Adam J. Blander

Adam J. Blander


  • Brooklyn Law School (J.D., 2013)
  • McGill University (B.A., 2009)

Bar Admission

  • New York
  • New Jersey
  • U.S. District Courts for the Southern and Eastern Districts of New York

Mr. Blander's skills are demonstrated by the responsibilities he has shouldered and mastered in complex securities and consumer class actions.

Mr. Blander has represented investors and consumers in:

  • In re: PHC Shareholder Litigation, 1:11-cv-11049-PBS (D. Mass.): On behalf of stockholders of a behavioral health company arising from a stock-for-stock merger in which the company’s CEO received a multi-million dollar payment and an attractive employment package in the successor company.  Following a two-week jury trial, the Court ordered the CEO to disgorge his ill-gotten profits.  The Court of Appeals for the First Circuit thereafter affirmed the judgment and the United States Supreme Court thereafter denied the CEO's petition for certiorari.  Among other responsibilities in this case, Mr. Blander successfully argued the Class's motion for the discovery of material concerning a Securities and Exchange Commission proceeding against one of the company's directors for insider trading.  MAZ Partners LP. v. Shear, 208 F. Supp. 3d 384 (D. Mass. 2016). 
  • McLaughlin v. Wells Fargo Bank, N.A., C15-02904-WHA (N.D. Cal.): In a precedent-setting Order dated October 29, 2015, the Court ruled that the Truth in Lending Act (“TILA”) requires mortgage payoff statements to disclose property insurance proceeds creditable against the debt, observing that “[n]o decision from our court of appeals has ever addressed the issue" but that “[a]s a matter of law, the bank is wrong.”  On March 15, 2017, the Court granted final approval of a settlement providing homeowners with 88% of the maximum available monetary recovery and requiring Wells Fargo to alter its practices to comply with TILA.  Class members received over $2,500 per account.
  • In re Metrologic Inc. Shareholders Litigation, No. L-6430-06 (N.J. Super. Ct.): The plaintiffs in this action alleged breach of fiduciary duty claims on behalf of stockholders of a technology company who were cashed out in a going-private merger. In March of 2018, the Court approved a settlement with the last remaining defendants, bringing the total recovery to $21,700,000.
  • In re Hansen Medical Inc. Stockholder Litigation, No. 12316-VCMR (Del. Ch.) ($7,500,000 class settlement): On behalf of stockholders of a medical robotics company. In a much-discussed opinion dated June 18, 2018, the Delaware Court of Chancery denied the defendants’ motion to dismiss, holding, among other things, that the complaint sufficiently demonstrated that certain large stockholders who negotiated for themselves valuable “rollover” equity in the newly-merged company had acted as a “control group,” and, accordingly, could be held liable to the public stockholders, who were denied this benefit. 
  • Anwar v. Fairfield Greenwich Limited, 09-cv-118-VM (S.D.N.Y.): This action, on behalf of investors in feeder funds to the Bernard L. Madoff Investment Securities Ponzi scheme, completed in May 2016, when the Court approved a settlement with the last remaining defendant, bringing the total recovery to $235,250,000.
  • Kosinski v. GGP, Inc., 214 A.3d 944 (Del. Ch. 2019): Following trial, the Court authorized the plaintiff-stockholder to investigate the acquisition of a commercial real estate company valued at approximately $15 billion, praising the plaintiff for “doing his homework.”
  • Northstar Financial Advisors, Inc. v. Schwab Investments, 5:08-cv-04119-LHK (N.D. Cal.):  On behalf of investors in the Schwab Total Bond Market Fund, against Schwab and its trustees for causing the fund to overinvest in high-risk collateralized mortgage obligations.
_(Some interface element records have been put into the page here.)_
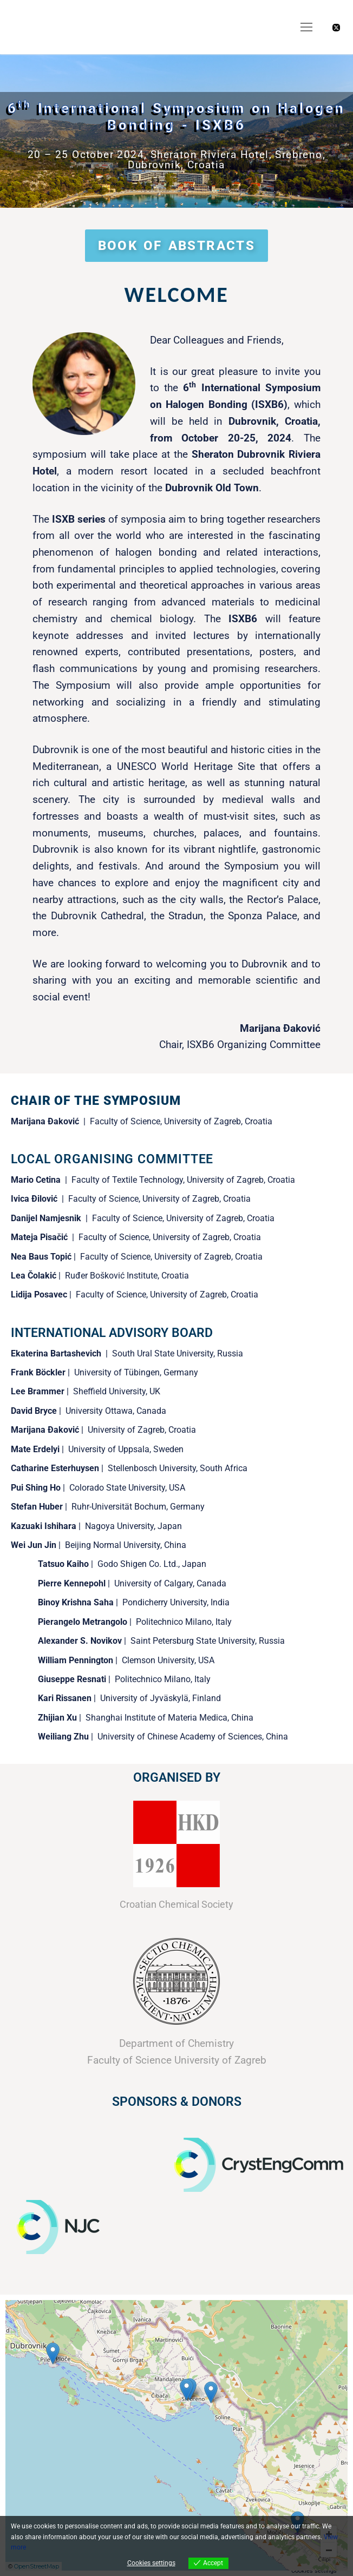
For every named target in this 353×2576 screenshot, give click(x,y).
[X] (336, 27)
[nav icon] (306, 27)
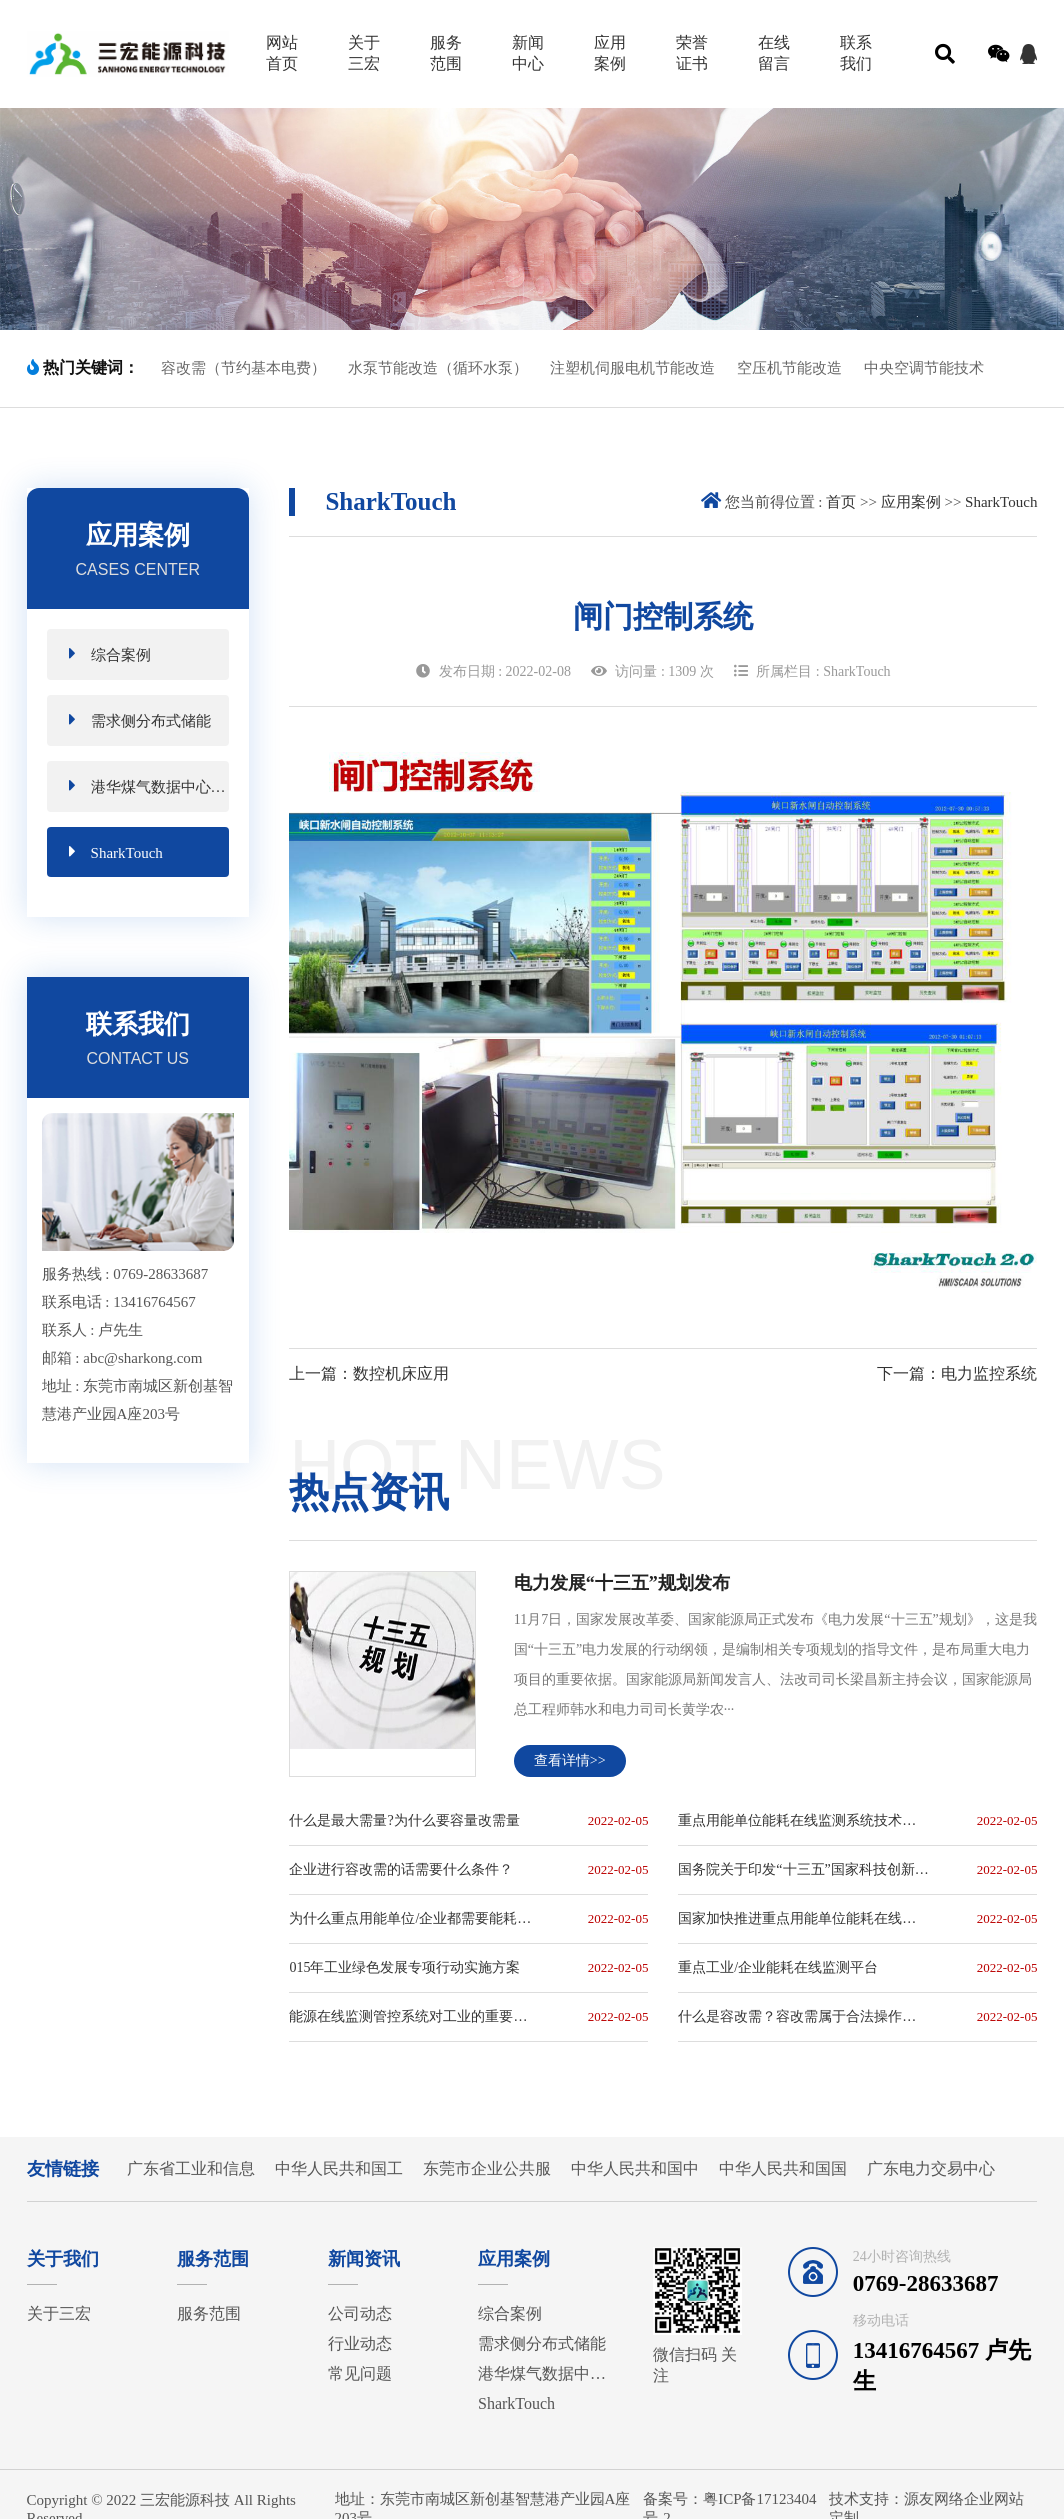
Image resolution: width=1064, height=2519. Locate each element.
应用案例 (610, 53)
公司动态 (360, 2313)
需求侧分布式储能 (140, 719)
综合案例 (110, 653)
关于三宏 (364, 53)
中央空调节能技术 (924, 368)
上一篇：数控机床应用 (369, 1373)
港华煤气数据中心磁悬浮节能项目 (149, 785)
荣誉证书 (692, 53)
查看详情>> (570, 1760)
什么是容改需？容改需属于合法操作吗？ (803, 2016)
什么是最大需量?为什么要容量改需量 (404, 1820)
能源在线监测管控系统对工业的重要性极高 (414, 2016)
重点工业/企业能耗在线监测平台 (778, 1967)
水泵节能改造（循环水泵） (438, 368)
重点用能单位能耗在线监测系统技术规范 (803, 1820)
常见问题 (360, 2373)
Prior to joining Wolf Popper in April 2015, Mr. Blander clerked for New York State Supreme Court Justice Barbara Jaffe.  A graduate of McGill University (with great distinction) and a Brooklyn Law School Health Law and Policy Fellow (cum laude), Mr. Blander’s note “Codifying Common Law: The Self-Critical Analysis Privilege and the New Jersey Patient Safety Act,” 21 J.L. & Pol’y 577, was published in the Journal of Law and Policy in 2013.  Mr. Blander also served as a research assistant for Professor Aaron Twerski and the late Professor Richard T. Farrell and as an intern with the Health Care Bureau of the New York State Attorney General.  He won the National Law Review Winter 2011 Student Legal Writing Contest for his essay on a tax issue. 

In 2017, 2018, and 2019, Mr. Blander was named a Rising Star by Super Lawyers (New York--Metro Edition).